6.9. Transforming the prediction target (y
)#
These are transformers that are not intended to be used on features, only on supervised learning targets. See also Transforming target in regression if you want to transform the prediction target for learning, but evaluate the model in the original (untransformed) space.
6.9.1. Label binarization#
6.9.1.1. LabelBinarizer#
LabelBinarizer
is a utility class to help create a label
indicator matrix from a list of multiclass labels:
>>> from sklearn import preprocessing
>>> lb = preprocessing.LabelBinarizer()
>>> lb.fit([1, 2, 6, 4, 2])
LabelBinarizer()
>>> lb.classes_
array([1, 2, 4, 6])
>>> lb.transform([1, 6])
array([[1, 0, 0, 0],
[0, 0, 0, 1]])
Using this format can enable multiclass classification in estimators that support the label indicator matrix format.
Warning
LabelBinarizer is not needed if you are using an estimator that already supports multiclass data.
For more information about multiclass classification, refer to Multiclass classification.
6.9.1.2. MultiLabelBinarizer#
In multilabel learning, the joint set of binary classification tasks is
expressed with a label binary indicator array: each sample is one row of a 2d
array of shape (n_samples, n_classes) with binary values where the one, i.e. the
non zero elements, corresponds to the subset of labels for that sample. An array
such as np.array([[1, 0, 0], [0, 1, 1], [0, 0, 0]])
represents label 0 in the
first sample, labels 1 and 2 in the second sample, and no labels in the third
sample.
Producing multilabel data as a list of sets of labels may be more intuitive.
The MultiLabelBinarizer
transformer can be used to convert between a collection of collections of
labels and the indicator format:
>>> from sklearn.preprocessing import MultiLabelBinarizer
>>> y = [[2, 3, 4], [2], [0, 1, 3], [0, 1, 2, 3, 4], [0, 1, 2]]

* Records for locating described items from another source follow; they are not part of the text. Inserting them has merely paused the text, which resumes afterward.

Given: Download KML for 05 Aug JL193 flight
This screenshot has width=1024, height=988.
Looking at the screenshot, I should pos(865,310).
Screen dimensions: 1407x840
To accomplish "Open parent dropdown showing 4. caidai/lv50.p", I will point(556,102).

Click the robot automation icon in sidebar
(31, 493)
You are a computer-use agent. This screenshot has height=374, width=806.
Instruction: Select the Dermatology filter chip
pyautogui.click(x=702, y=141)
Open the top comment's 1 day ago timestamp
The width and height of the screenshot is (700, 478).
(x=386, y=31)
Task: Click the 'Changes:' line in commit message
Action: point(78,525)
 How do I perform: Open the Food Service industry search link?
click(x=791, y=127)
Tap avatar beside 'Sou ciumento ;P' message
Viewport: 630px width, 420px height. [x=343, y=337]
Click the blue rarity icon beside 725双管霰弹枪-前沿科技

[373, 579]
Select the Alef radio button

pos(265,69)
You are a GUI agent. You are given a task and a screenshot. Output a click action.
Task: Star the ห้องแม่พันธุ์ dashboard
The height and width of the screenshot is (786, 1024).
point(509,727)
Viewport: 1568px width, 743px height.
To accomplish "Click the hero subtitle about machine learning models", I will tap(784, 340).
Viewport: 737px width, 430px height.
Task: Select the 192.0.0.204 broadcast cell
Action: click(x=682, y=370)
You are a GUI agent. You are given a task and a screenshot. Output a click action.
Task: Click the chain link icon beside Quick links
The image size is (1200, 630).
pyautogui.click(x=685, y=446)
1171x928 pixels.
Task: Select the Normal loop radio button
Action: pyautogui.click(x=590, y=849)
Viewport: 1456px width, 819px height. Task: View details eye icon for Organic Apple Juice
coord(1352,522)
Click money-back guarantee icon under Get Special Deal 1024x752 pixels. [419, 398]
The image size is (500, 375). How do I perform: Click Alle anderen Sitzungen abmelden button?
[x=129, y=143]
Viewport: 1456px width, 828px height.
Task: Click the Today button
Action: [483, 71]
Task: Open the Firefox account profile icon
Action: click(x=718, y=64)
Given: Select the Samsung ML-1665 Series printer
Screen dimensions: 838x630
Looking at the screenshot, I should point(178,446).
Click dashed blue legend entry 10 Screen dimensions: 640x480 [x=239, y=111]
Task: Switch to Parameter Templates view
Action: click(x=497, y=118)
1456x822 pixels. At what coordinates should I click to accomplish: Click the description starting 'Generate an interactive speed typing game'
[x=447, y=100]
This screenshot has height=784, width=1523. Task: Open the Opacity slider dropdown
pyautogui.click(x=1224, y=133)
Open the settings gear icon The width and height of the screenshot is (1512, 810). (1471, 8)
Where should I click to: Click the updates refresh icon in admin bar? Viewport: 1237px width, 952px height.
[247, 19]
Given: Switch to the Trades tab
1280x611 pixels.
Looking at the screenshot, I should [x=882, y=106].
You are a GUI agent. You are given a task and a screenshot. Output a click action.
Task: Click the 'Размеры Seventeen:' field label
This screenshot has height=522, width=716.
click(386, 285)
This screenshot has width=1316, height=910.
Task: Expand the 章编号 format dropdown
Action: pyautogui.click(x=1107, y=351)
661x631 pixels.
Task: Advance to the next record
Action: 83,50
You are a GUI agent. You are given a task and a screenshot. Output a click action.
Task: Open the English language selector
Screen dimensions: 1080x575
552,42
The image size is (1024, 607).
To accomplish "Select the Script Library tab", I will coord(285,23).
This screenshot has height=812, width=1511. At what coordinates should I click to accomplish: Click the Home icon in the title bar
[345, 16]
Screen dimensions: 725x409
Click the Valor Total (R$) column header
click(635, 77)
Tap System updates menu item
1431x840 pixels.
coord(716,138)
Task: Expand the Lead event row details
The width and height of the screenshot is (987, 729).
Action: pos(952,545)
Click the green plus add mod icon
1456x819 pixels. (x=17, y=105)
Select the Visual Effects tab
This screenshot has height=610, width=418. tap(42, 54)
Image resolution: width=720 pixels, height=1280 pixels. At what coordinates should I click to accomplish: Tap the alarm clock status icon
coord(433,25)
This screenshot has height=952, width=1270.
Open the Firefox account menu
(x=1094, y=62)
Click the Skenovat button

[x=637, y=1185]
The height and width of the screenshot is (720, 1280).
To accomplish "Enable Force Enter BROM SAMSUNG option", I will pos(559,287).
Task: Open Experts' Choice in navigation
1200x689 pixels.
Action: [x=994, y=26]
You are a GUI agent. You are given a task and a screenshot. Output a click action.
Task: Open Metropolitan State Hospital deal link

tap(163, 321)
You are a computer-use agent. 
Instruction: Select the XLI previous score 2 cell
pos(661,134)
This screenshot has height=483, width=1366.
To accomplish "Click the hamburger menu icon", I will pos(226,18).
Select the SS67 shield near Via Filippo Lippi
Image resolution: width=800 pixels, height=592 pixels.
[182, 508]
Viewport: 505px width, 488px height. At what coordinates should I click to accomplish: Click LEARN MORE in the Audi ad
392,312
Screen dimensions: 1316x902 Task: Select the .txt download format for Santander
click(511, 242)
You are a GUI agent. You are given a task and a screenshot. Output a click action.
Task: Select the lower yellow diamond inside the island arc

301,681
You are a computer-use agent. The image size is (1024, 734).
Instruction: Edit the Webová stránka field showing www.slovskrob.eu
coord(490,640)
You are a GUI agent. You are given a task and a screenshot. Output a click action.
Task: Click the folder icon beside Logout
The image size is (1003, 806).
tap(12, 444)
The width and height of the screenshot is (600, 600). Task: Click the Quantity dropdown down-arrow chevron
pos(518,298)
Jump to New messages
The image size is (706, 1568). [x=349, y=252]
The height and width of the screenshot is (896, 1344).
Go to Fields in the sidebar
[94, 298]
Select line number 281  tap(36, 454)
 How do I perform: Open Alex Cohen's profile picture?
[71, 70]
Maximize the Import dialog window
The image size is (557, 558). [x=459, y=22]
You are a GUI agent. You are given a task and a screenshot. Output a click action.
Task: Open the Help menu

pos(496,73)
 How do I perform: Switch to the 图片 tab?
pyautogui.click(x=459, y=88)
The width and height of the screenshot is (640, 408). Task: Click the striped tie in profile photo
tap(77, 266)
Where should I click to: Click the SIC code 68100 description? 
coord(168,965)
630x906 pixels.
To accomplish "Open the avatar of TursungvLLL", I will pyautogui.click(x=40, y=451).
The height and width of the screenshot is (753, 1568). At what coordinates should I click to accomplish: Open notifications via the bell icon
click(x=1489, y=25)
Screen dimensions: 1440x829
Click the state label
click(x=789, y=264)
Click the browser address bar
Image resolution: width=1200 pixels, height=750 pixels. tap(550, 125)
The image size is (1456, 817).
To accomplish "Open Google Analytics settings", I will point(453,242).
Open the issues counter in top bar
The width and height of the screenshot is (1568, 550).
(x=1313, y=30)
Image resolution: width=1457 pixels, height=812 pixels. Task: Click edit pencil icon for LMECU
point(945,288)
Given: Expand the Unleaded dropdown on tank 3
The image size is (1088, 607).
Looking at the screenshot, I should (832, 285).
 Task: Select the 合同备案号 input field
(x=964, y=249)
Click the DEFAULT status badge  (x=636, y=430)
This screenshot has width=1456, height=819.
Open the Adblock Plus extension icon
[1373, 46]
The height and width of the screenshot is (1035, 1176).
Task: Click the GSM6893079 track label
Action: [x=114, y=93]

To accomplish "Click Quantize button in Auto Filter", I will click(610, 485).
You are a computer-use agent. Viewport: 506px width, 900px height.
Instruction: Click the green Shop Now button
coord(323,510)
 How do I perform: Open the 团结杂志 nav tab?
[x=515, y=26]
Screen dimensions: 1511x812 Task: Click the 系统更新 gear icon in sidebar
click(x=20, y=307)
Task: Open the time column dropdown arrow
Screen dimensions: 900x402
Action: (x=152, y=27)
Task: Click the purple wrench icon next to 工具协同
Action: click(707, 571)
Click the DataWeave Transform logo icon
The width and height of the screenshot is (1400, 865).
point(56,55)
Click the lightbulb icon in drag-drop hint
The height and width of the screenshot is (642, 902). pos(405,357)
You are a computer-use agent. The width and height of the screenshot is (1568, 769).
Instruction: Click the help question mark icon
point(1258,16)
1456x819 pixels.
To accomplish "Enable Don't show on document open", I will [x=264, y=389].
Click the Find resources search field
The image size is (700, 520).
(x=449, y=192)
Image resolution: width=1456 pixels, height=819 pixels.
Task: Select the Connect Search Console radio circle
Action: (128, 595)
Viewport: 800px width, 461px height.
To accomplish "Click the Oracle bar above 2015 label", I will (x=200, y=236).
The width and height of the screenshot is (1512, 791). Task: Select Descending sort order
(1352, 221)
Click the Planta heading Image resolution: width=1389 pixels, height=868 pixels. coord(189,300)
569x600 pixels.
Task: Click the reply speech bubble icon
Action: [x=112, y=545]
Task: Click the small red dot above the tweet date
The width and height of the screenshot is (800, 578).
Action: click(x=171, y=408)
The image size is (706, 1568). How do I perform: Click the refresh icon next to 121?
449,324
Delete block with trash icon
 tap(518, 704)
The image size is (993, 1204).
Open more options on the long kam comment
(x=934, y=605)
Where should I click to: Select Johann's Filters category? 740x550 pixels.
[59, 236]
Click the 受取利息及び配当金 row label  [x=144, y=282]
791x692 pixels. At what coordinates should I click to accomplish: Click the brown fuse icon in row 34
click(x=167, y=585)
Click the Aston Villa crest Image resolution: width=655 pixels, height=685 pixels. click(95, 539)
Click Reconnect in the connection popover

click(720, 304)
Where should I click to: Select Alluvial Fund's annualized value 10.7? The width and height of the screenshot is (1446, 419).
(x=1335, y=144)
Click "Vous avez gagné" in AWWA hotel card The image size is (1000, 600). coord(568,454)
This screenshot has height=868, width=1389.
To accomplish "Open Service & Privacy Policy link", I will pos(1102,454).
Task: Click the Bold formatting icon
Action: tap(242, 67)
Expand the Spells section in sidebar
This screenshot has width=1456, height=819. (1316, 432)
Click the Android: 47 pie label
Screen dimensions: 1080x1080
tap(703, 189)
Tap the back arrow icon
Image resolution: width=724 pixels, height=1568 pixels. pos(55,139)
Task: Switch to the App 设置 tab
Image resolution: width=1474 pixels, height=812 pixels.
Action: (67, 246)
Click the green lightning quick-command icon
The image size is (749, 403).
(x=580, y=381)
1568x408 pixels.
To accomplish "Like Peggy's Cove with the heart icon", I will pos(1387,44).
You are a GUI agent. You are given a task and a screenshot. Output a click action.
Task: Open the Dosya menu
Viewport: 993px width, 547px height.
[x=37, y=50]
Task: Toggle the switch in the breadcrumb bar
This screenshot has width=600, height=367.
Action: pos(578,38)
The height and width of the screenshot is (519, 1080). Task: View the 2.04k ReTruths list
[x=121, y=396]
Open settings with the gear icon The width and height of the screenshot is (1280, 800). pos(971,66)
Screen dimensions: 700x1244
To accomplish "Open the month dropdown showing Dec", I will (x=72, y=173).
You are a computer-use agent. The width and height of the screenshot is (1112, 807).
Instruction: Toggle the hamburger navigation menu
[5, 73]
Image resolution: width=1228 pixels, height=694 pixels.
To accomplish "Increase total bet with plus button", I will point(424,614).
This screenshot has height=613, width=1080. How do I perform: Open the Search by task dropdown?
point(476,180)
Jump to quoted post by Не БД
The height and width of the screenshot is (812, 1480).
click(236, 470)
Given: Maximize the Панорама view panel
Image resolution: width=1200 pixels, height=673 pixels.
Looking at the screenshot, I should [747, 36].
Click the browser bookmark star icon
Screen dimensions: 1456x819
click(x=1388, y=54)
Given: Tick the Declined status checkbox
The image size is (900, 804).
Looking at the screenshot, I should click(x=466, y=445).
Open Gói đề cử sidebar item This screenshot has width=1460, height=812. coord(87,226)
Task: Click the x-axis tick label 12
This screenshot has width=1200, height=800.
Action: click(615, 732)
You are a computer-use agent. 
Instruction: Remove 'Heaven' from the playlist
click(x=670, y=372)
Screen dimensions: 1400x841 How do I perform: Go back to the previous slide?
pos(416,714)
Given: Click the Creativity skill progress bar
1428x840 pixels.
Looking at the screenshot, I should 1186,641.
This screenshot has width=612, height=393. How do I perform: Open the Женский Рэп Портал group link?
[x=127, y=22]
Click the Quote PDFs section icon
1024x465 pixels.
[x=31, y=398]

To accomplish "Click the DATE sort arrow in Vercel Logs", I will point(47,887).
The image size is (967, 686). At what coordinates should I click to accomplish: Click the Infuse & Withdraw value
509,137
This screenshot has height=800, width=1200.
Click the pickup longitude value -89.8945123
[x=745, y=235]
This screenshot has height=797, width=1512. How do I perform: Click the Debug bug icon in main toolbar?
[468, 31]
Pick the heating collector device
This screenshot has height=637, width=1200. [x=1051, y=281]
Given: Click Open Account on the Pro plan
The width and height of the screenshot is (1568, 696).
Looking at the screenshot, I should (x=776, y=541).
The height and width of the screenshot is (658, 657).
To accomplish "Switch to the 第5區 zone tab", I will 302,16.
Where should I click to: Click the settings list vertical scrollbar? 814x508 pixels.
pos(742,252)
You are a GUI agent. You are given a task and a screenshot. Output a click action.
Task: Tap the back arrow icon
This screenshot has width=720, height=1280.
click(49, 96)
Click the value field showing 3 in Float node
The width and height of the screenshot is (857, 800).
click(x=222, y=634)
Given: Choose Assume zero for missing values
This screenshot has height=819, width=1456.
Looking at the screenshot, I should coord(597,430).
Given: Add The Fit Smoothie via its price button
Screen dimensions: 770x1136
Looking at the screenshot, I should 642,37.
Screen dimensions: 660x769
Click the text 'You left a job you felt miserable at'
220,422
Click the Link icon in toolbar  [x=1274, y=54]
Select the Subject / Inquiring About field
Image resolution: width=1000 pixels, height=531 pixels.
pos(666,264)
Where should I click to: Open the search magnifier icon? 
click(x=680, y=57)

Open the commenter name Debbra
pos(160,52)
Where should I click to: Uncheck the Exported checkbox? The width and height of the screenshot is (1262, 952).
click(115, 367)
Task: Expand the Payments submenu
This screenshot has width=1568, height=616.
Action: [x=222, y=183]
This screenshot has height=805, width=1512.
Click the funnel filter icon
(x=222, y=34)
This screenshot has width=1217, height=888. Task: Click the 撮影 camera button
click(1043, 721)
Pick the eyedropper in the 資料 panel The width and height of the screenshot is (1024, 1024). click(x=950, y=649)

>>> MultiLabelBinarizer().fit_transform(y)
array([[0, 0, 1, 1, 1],
[0, 0, 1, 0, 0],
[1, 1, 0, 1, 0],
[1, 1, 1, 1, 1],
[1, 1, 1, 0, 0]])
For more information about multilabel classification, refer to Multilabel classification.
6.9.2. Label encoding#
LabelEncoder
is a utility class to help normalize labels such that
they contain only values between 0 and n_classes-1. This is sometimes useful
for writing efficient Cython routines. LabelEncoder
can be used as
follows:
>>> from sklearn import preprocessing
>>> le = preprocessing.LabelEncoder()
>>> le.fit([1, 2, 2, 6])
LabelEncoder()
>>> le.classes_
array([1, 2, 6])
>>> le.transform([1, 1, 2, 6])
array([0, 0, 1, 2])
>>> le.inverse_transform([0, 0, 1, 2])
array([1, 1, 2, 6])
It can also be used to transform non-numerical labels (as long as they are hashable and comparable) to numerical labels:
>>> le = preprocessing.LabelEncoder()
>>> le.fit(["paris", "paris", "tokyo", "amsterdam"])
LabelEncoder()
>>> list(le.classes_)
['amsterdam', 'paris', 'tokyo']
>>> le.transform(["tokyo", "tokyo", "paris"])
array([2, 2, 1])
>>> list(le.inverse_transform([2, 2, 1]))
['tokyo', 'tokyo', 'paris']